Os evangelios los llamados apócrifos son tan válidos como los incorporados al texto oficial. Contienen varias cosas válidas, mucho más lógicas y menos milagrosas que los textos llenos de fabricaciones sobre lo que habría sucedido en Judea hace dos mil años. Estos textos no se estudian en las escuelas, no son materia de los cursos de Literatura, no son debatidos por la llamada hermenéutica filosófica. Más se calla sobre qué más se debe hablar.

Para el creyente, el ateo es un pobre desgraciado, abandonado por Dios y con cierta condenación a la quinta parte del infierno.

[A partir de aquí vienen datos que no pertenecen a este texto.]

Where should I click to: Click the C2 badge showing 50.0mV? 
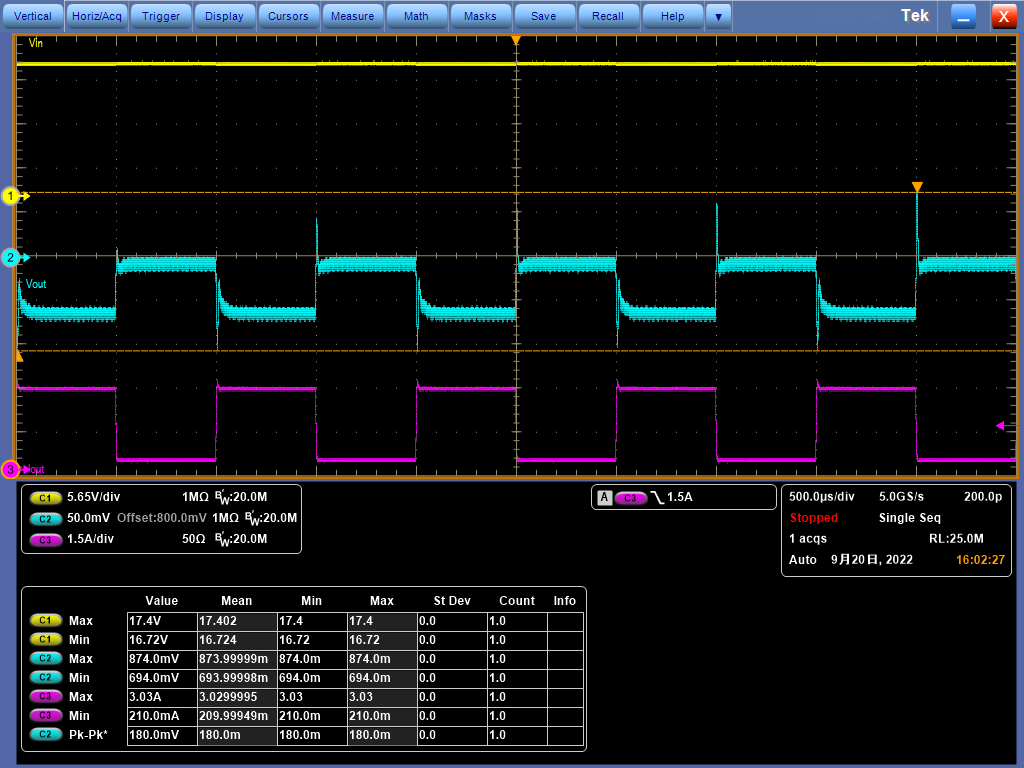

Un pecador, no se puede confiar. El cristiano tenía, en el pasado, preocupaciones sobre si era digno de la gracia de la creencia y la perfección divina. Hoy se ve más bien como alguien que tiene un billete ganador en el bolsillo: sólo que, para recogerlo, tiene que morir. Por negación, uno no se prepara para la propia muerte. Extrañamente, los ateos parecen estar más preparados para morir que los cristianos, según el testimonio de un capellán católico en la Segunda Guerra Mundial.

¿Qué es la Trascendencia? ¿Algo separado de todo y de todos? ¿O es el ser que surge en cada entidad y lo vincula a otras entidades? Si todo trasciende, no hay nada Absoluto, algo separado de todo. Esto relaciona y relativiza todo, tal vez pueda hacernos conformarnos con nuestra finitud.

*Flavio R. Kothe es profesora titular jubilada de estética en la Universidad de Brasilia (UnB). Autor, entre otros libros, de Benjamin y Adorno: enfrentamientos (Revuelve).

Nota


[i] HEIDEGGER, Martín. Gesamtausgabe Band 100: Vigiliae und Notturno (Schwarze Hefte 1952/53 - 1957), Fráncfort del Meno, Klostermann Verlag, 2020, pág. 130.